Exercise requirements:
Hand back, word for word, the lines from the one containing "Click the badge" to the end of the records, both included, and leave out pictures.
Data to examine Block Start
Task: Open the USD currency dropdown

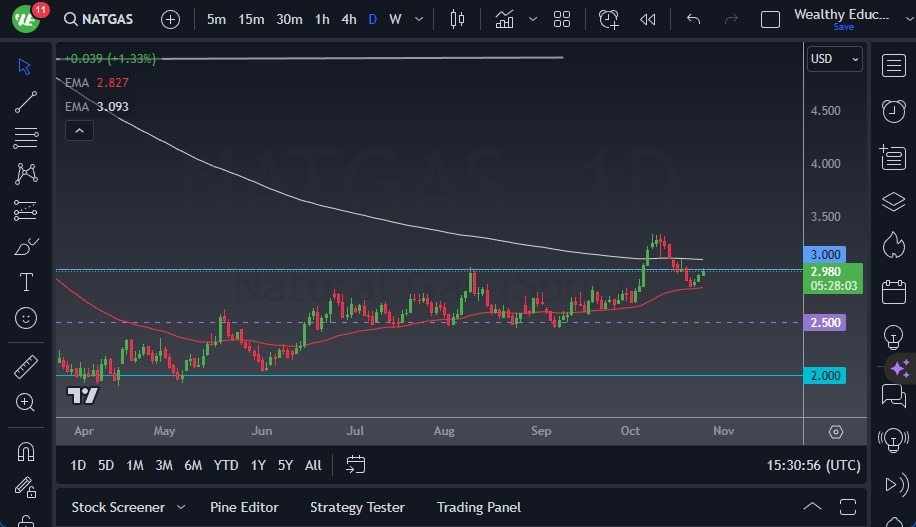Action: [x=834, y=59]
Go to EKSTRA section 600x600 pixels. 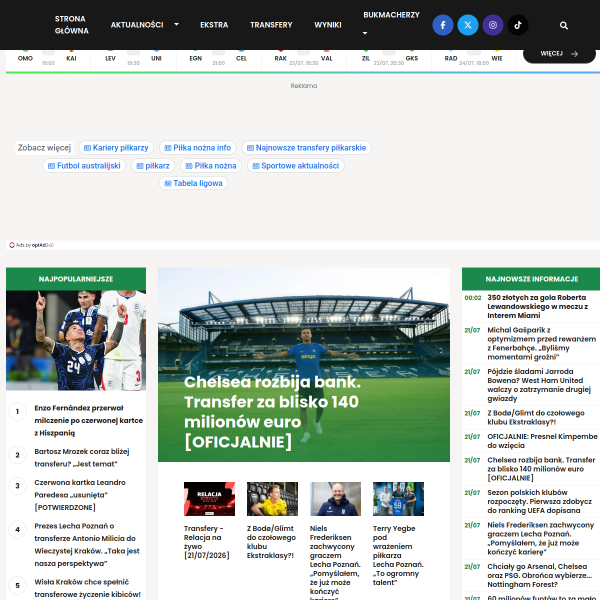(214, 25)
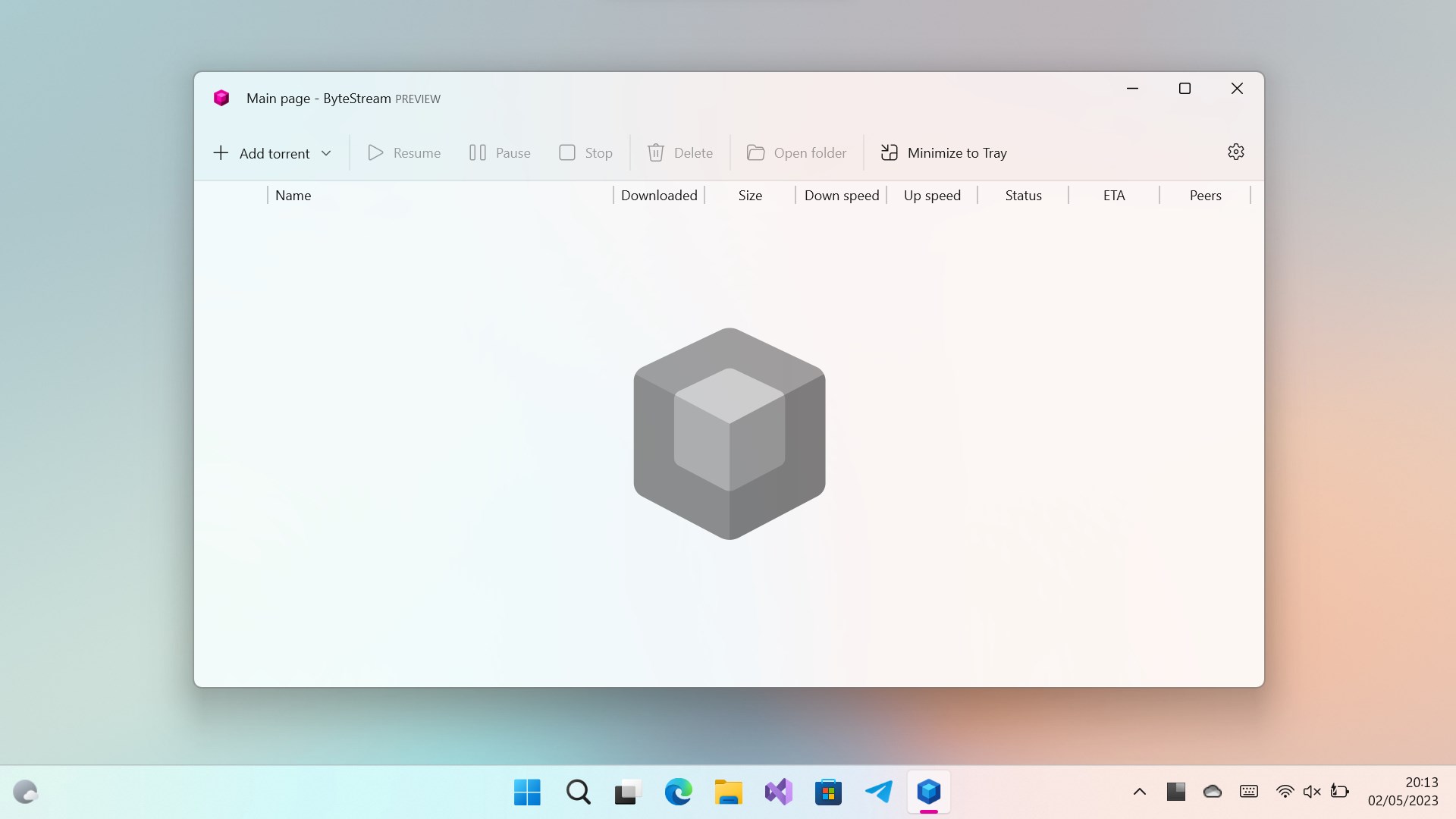Open ByteStream settings gear
Viewport: 1456px width, 819px height.
click(x=1235, y=152)
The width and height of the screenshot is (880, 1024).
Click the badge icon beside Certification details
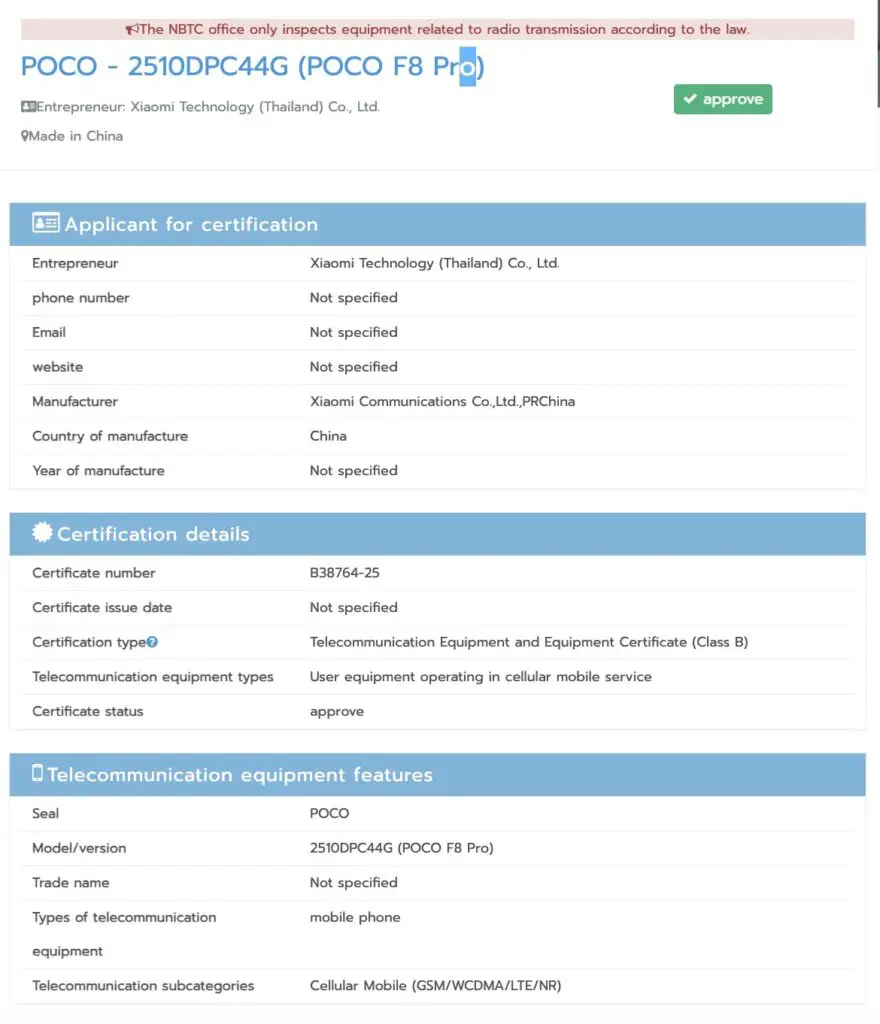[x=42, y=533]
Data to examine Block End
Task solution:
Click the badge icon beside Certification details
[x=42, y=533]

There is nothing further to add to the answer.